CHICAGO — All season, the Big Ten proclaimed itself the best conference in the country.
They had the analytics, talents and wins to back up the claim. There’s no denying the conference was stacked like maybe never before.
Consequently, the Big Ten earned the most NCAA Tournament bids of any conference ever with nine, two more than any other conference. The Big Ten earned two No. 1 seeds and two No. 2 seeds.
Out of the top 16 seeds, five belonged to Big Ten teams.
Watch out, inferior SEC. Out of the way, anonymous Pac-12. Get ready to be steamrolled, midmajors.
Eight of the nine Big Ten teams failed to win more than one tournament game.
Only top-seeded Michigan survived and will play in the Sweet 16. The Wolverines held off No. 8 seed LSU, 86-78, on Monday night to carry the Big Ten torch. It’s on them alone to break the Big Ten’s 21-year drought without a national championship.
So how did this unexpected meltdown happened?
The Big Ten earned 13% of tournament bids. And yet 88.9% of conference teams couldn’t even advance into the second week of games.
Were they overrated all season? Did eight of them simply underperform?
Were they worn down from a 20-round boxing match that was the Big Ten season? Are other conferences underrated?
Maybe a little of all of that?
“This league is great,” Rutgers coach Steve Pikiell told reporters. “It was great all year. We beat each other up. Maybe that factored into this tournament.”
“When you get nine bids, it says a lot about the conference.”
Of course, you also have to win when you get in.
The Big Ten’s first three tournament bounces were in overtime.
No. 11 seed Michigan State’s overtime loss to No. 11 seed UCLA in a First Four game wouldn’t have been especially stunning except the Spartans blew a 14-point lead.
Friday’s games delivered more eyebrow-raising losses. No. 2 seed Ohio State fell to No. 15 seed Oral Roberts, and No. 4 seed Purdue was upset by No. 13 North Texas.
◆ ◆ ◆
• **Exercise 1**:
Could you retype the Big Ten tournament article word for word, starting with "Watch out, inferior" and going on through "week of games."?
• **Exercise 2**:
Can you carry the Big Ten tournament article forward from its final sentence?
◆ ◆ ◆
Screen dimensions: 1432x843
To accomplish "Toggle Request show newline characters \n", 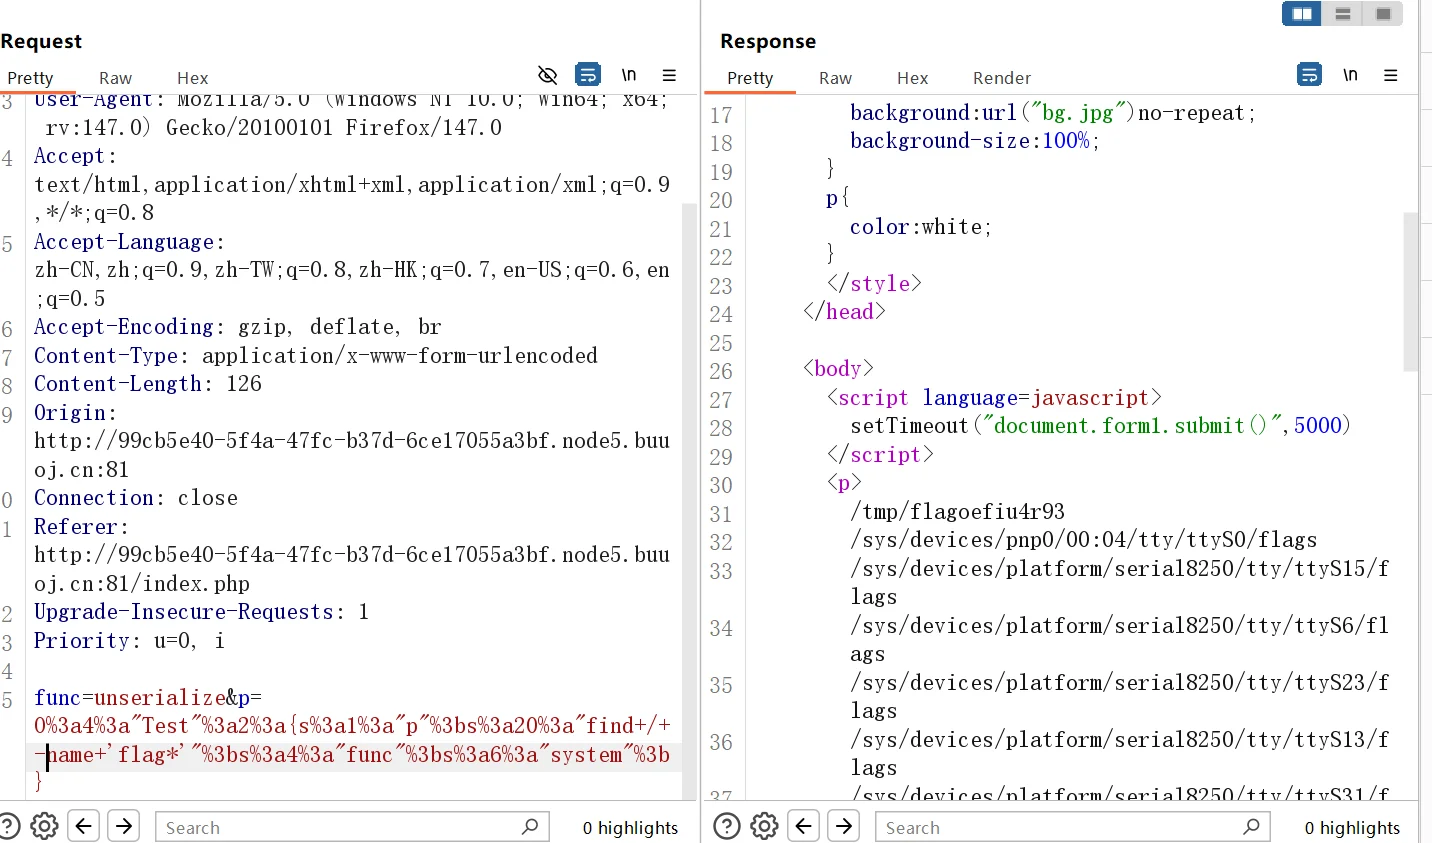I will pos(629,75).
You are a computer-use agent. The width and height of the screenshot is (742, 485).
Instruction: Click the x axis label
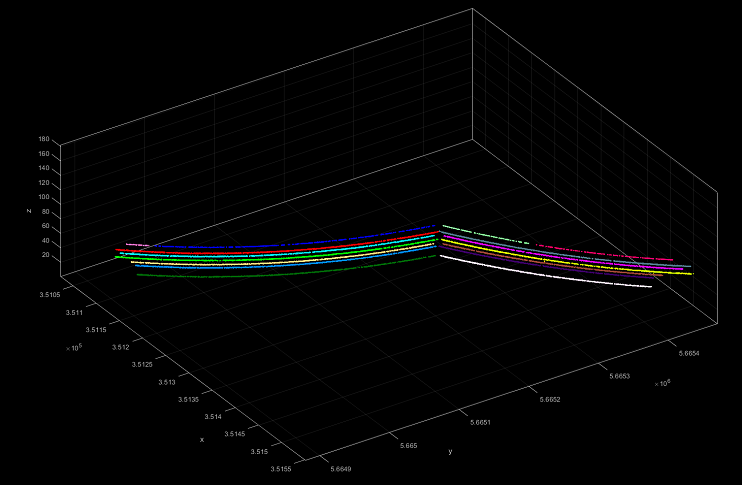pyautogui.click(x=202, y=439)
◆ ◆ ◆
• **Task response 1**:
Watch out, inferior SEC. Out of the way, anonymous Pac-12. Get ready to be steamrolled, midmajors.
Eight of the nine Big Ten teams failed to win more than one tournament game.
Only top-seeded Michigan survived and will play in the Sweet 16. The Wolverines held off No. 8 seed LSU, 86-78, on Monday night to carry the Big Ten torch. It’s on them alone to break the Big Ten’s 21-year drought without a national championship.
So how did this unexpected meltdown happened?
The Big Ten earned 13% of tournament bids. And yet 88.9% of conference teams couldn’t even advance into the second week of games.

• **Task response 2**:
Sunday delivered a bombshell to the Big Ten when No. 8 seed Loyola knocked off No. 1 seed Illinois, controlling the game from start to finish. In other games, No. 9 seed Wisconsin was ousted by No. 1 seed Baylor — as expected — and No. 2 seed Houston eliminated No. 10 seed Rutgers.
On Monday, No. 10 seed Maryland was blown out by No. 2 seed Alabama. And seeing No. 2 Iowa fold against No. 8 Oregon was a shock, in which the Hawkeyes failed to reach the Sweet 16 for the first time since 1999.
Illinois coach Brad Underwood stressed the team’s accomplishments after losing to Loyola, citing the Big Ten Tournament title.
“You can’t lose sight of the Big Ten championship,” he said. “You can’t lose sight of the 19 games we won against Big Ten opponents.”
But now, Michigan stands alone.
Of course, Big Ten teams aren’t alone in falling victim to March Madness.
The total seed count (94) in the Sweet 16 amounts to the highest number in tournament history.
In tournament “bizzaro world,” four Pac-12 teams are alive and looking impressive with a 9-1 total record.
A strange year, playing amid COVID-19 constrictions, has been followed by an unexpected tournament.
Big Ten coaches weren’t lying when they boasted of a talented conference. Metrics weren’t miscalculating. But regular-season talent didn’t translate where it mattered most.
Big Ten coaches and players will probably be more careful about trumpeting their qualifications during future regular seasons.